Madame Bonheur est très, très heureuse. Les jours se suivent et chacun apporte son lot de petits bonheurs et de grandes nouvelles. Son sac à soucis s’allège et les envies de sa liste s’accomplissent, lentement mais sûrement. Elle a l’impression qu’il lui suffit de fermer les yeux et de faire un vœu pour que celui-ci trouve le moyen de se réaliser. Ou simplement d’espérer très fort pour que les bonnes nouvelles se fraient un chemin jusqu’à elle et la rendent encore plus heureuse. Cela fait quelques années que cela dure, quelques années que les mauvais jours se font tout petits et qu’une espèce de tapis rouge se déroule sous ses pas. Pas de doute, Madame Bonheur porte bien son nom.

Et puis, un matin, Madame Bonheur se lève et tourne en rond. Elle a déjà tout coché sur sa liste d’envies, elle se sent désœuvrée, ne trouve plus les buts vers lesquels se tendre. Pour combler cette brèche avant qu’elle ne grandisse, elle profite des jours qui s’enchaînent sous le soleil, sirote sa vie en compagnie des gens chers à son cœur, apprécie toutes les victoires, plus rares de jour en jour tant les montagnes s’aplanissent devant elle. Elle liste les tout petits bonheurs pour ne pas oublier de les voir.
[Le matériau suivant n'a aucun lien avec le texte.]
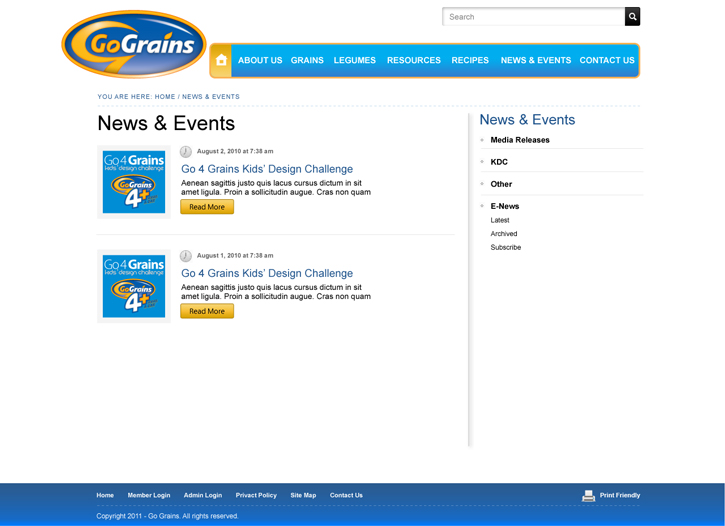
Task: Click the second Read More button
Action: pyautogui.click(x=207, y=311)
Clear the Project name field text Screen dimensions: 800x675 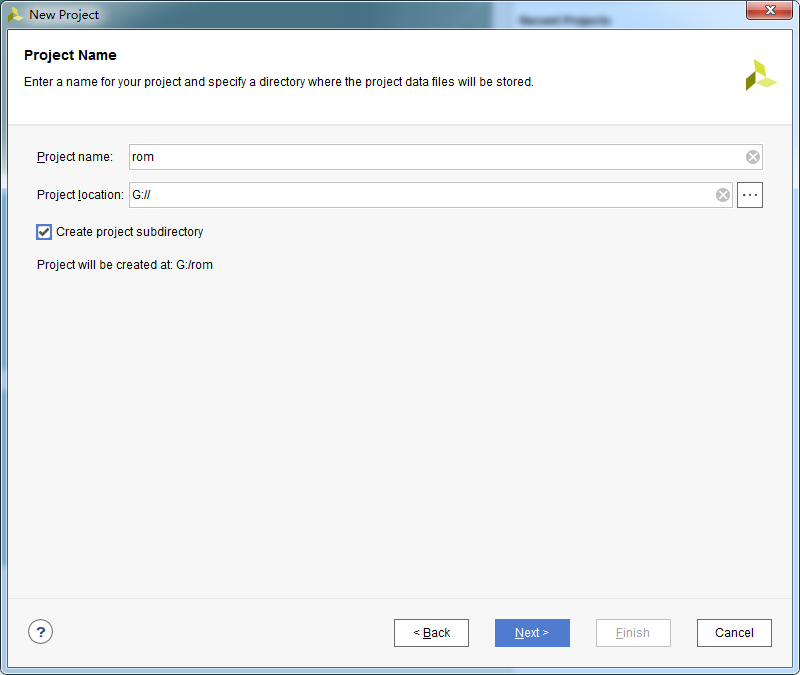(753, 157)
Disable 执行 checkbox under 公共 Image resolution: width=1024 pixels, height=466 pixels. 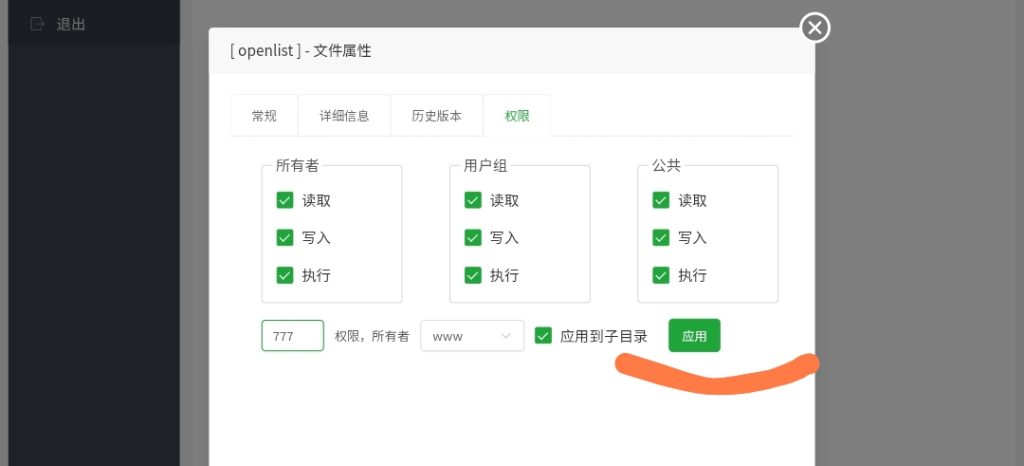tap(661, 275)
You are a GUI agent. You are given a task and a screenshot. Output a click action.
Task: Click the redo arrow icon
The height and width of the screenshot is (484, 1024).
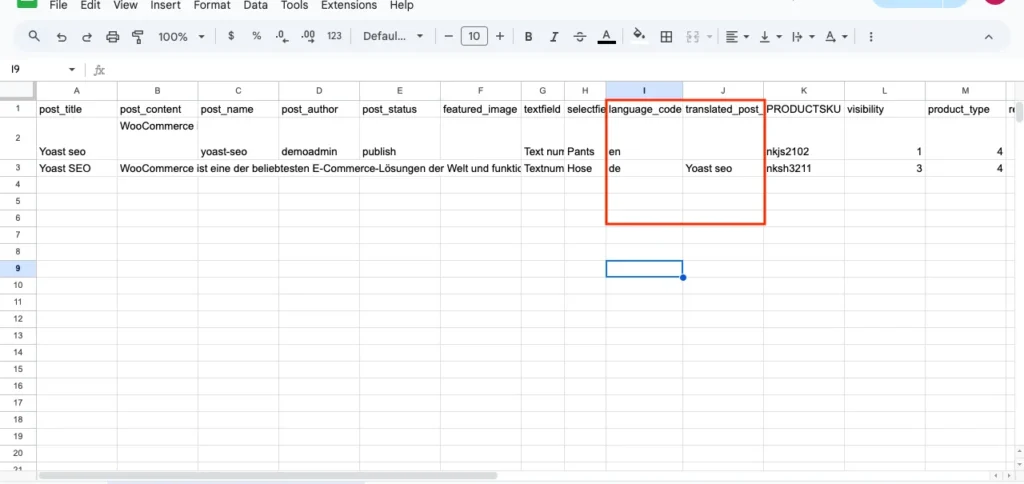(x=87, y=37)
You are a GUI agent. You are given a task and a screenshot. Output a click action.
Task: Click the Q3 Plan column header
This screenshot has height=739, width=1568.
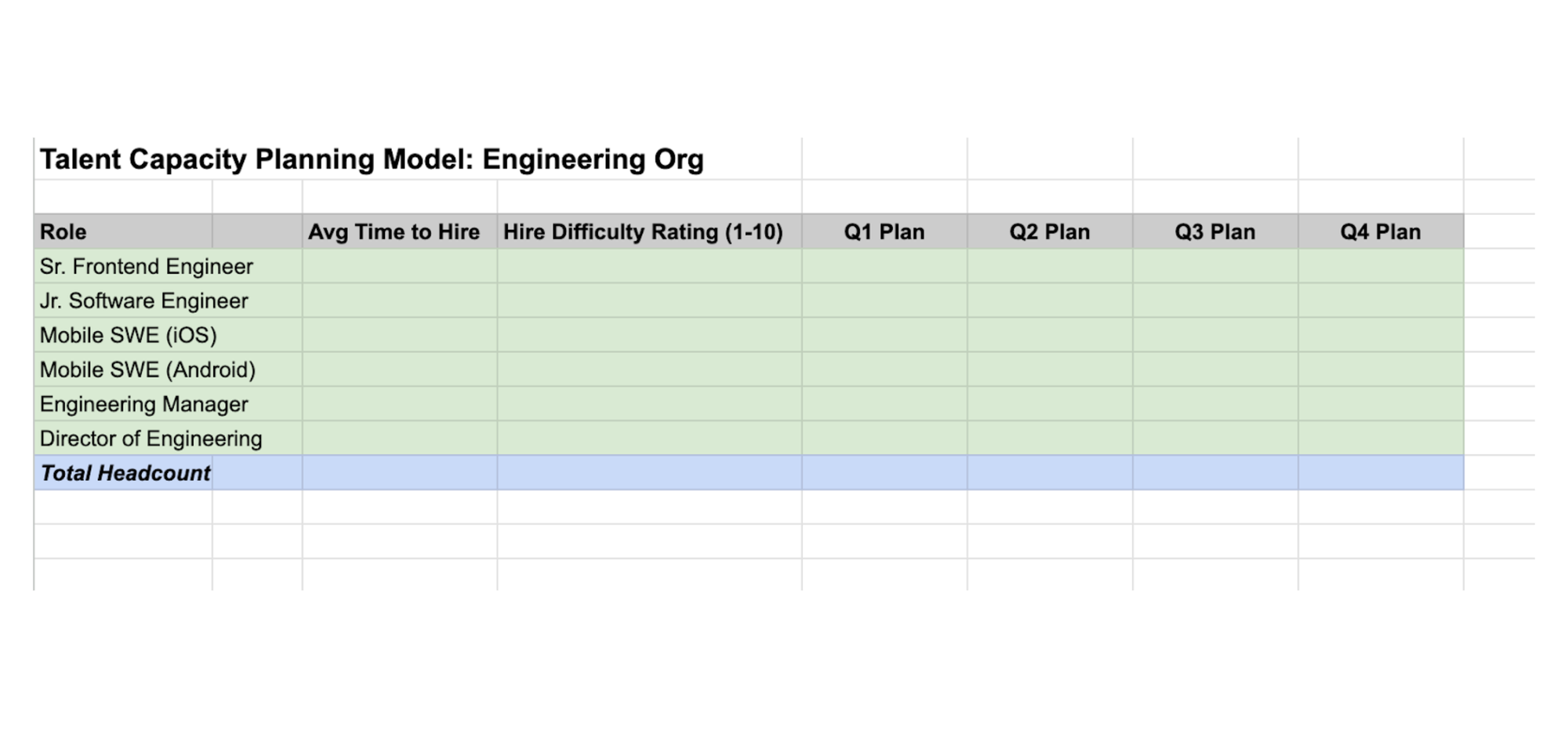click(x=1215, y=232)
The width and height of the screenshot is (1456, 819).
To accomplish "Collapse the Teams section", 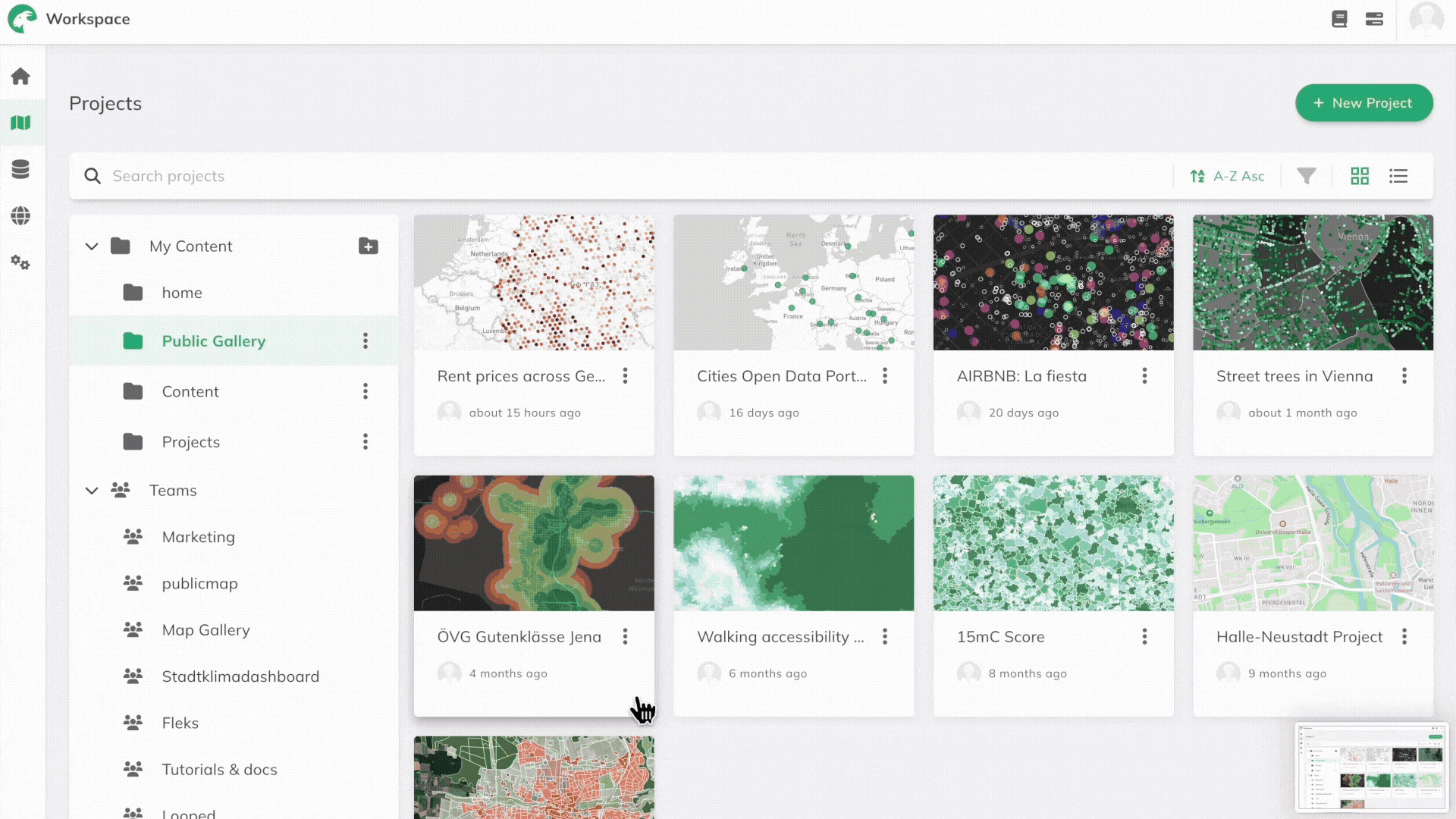I will tap(92, 491).
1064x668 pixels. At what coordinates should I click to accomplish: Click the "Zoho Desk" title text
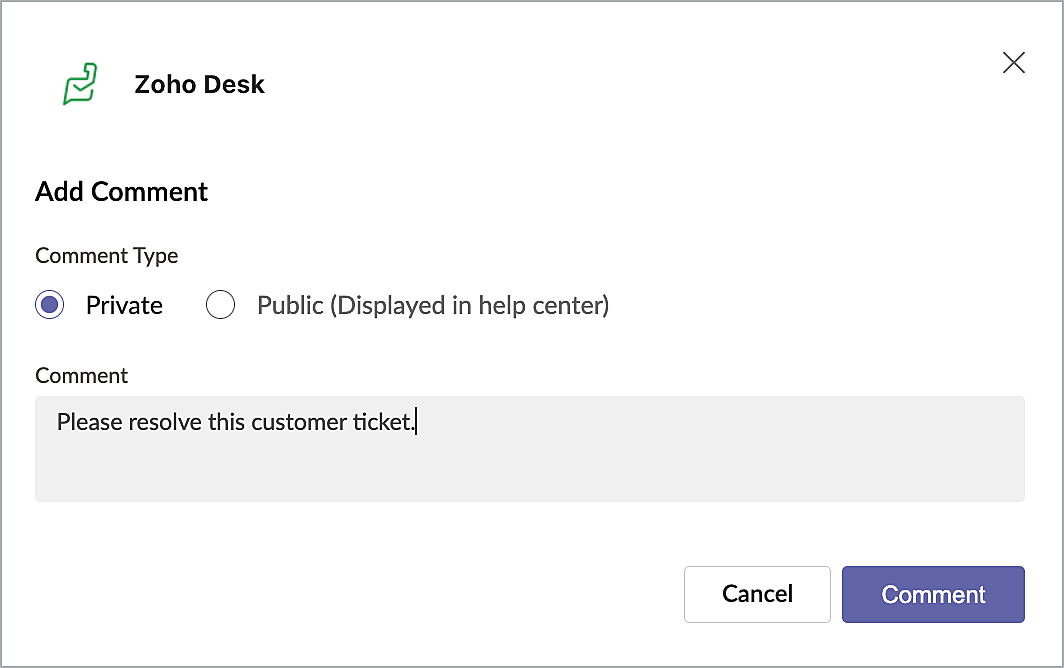pyautogui.click(x=199, y=84)
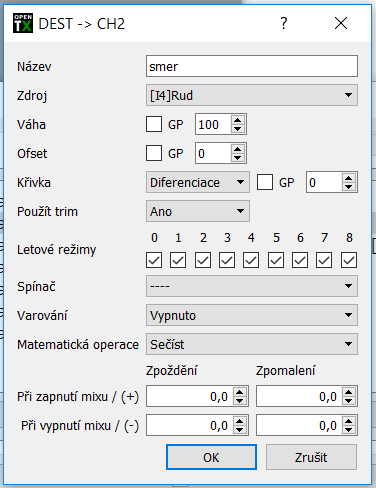Expand the Použít trim dropdown

198,211
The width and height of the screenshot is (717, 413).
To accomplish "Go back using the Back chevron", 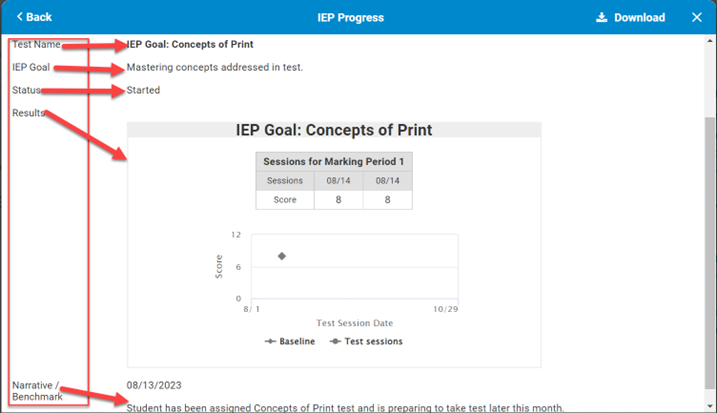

Mais parfois, sans pouvoir s’en empêcher, elle se demande si tant de joie ça peut durer. Ces jours-là, son ciel se voile de la crainte de n’avoir pas su profiter pleinement de sa chance. Alors, pour ramener le soleil, elle cesse de réfléchir. Tant qu’il y aura des rires, des danses, des apéros, de la chaleur au creux du ventre et des frissons, tout ira bien. Tout ira bien.